Stored records
+---+
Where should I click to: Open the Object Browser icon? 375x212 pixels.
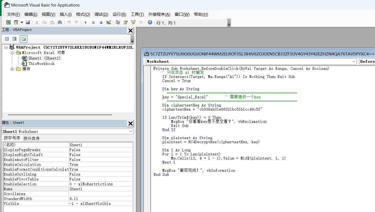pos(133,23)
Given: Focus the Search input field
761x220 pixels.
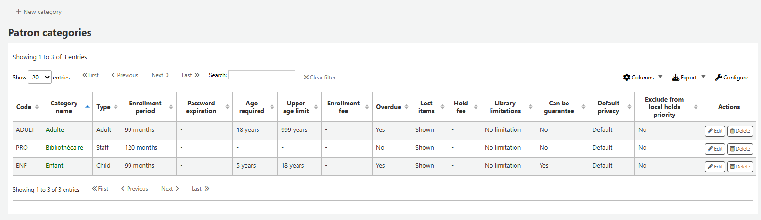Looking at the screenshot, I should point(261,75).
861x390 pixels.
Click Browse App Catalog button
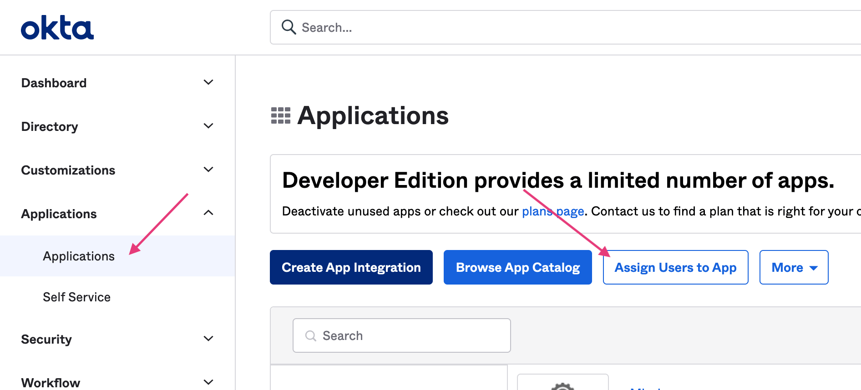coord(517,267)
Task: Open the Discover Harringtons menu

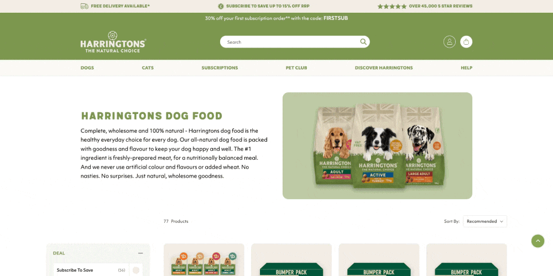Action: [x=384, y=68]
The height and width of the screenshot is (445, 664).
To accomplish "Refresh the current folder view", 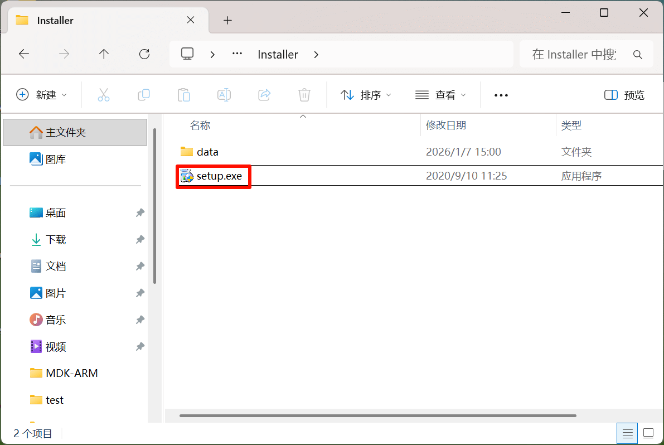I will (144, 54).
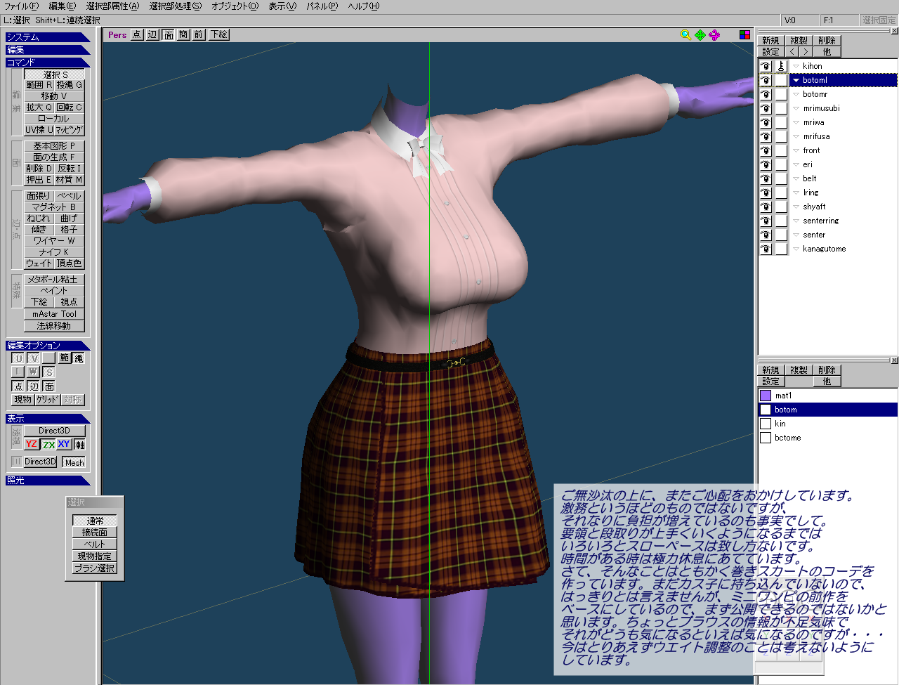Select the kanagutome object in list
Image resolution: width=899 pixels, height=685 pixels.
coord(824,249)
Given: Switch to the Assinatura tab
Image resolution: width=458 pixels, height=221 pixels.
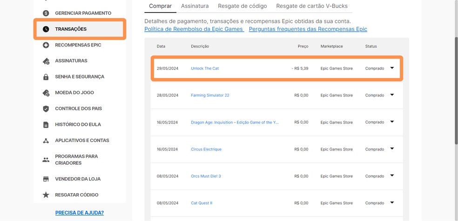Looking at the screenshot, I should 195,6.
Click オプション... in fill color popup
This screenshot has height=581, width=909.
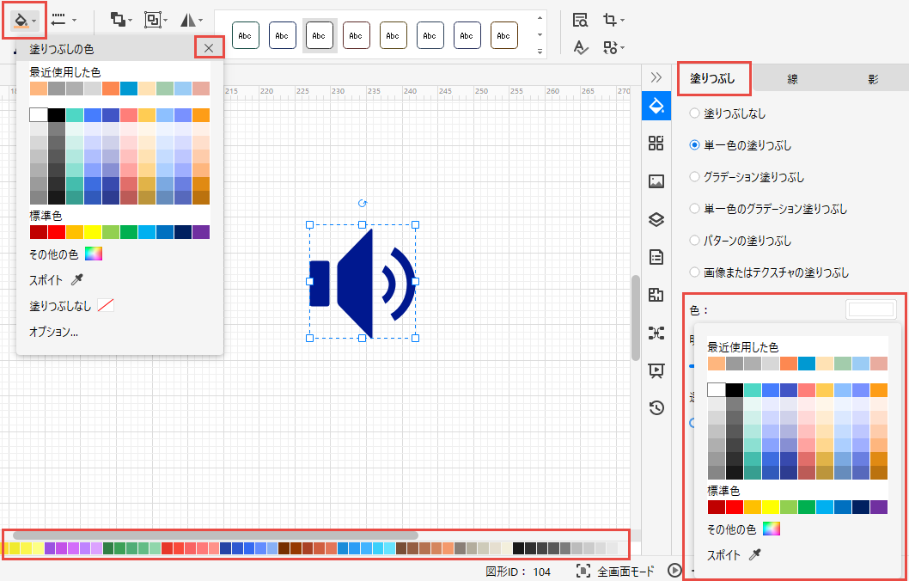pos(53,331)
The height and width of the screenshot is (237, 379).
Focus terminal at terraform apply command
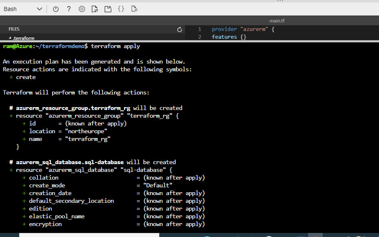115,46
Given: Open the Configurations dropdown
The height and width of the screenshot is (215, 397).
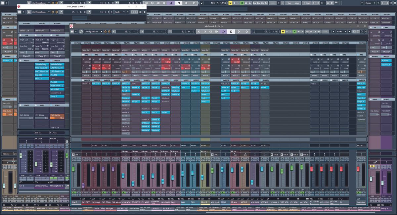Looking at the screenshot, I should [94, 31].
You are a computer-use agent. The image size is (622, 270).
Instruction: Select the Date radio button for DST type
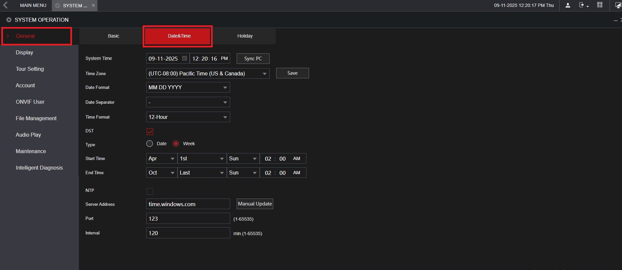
+---+
> [Work instructions]: Beginning with the line that contains "Focus terminal at terraform apply command", repeat every remaining line of the data exactly, the last line included, and omit pictures.

> [Finished exercise]:
Focus terminal at terraform apply command
115,46
Given: Open the Configurations dropdown
The height and width of the screenshot is (215, 397).
Looking at the screenshot, I should [94, 31].
You are a computer-use agent. The image size is (622, 270).
Instruction: Select the Date radio button for DST type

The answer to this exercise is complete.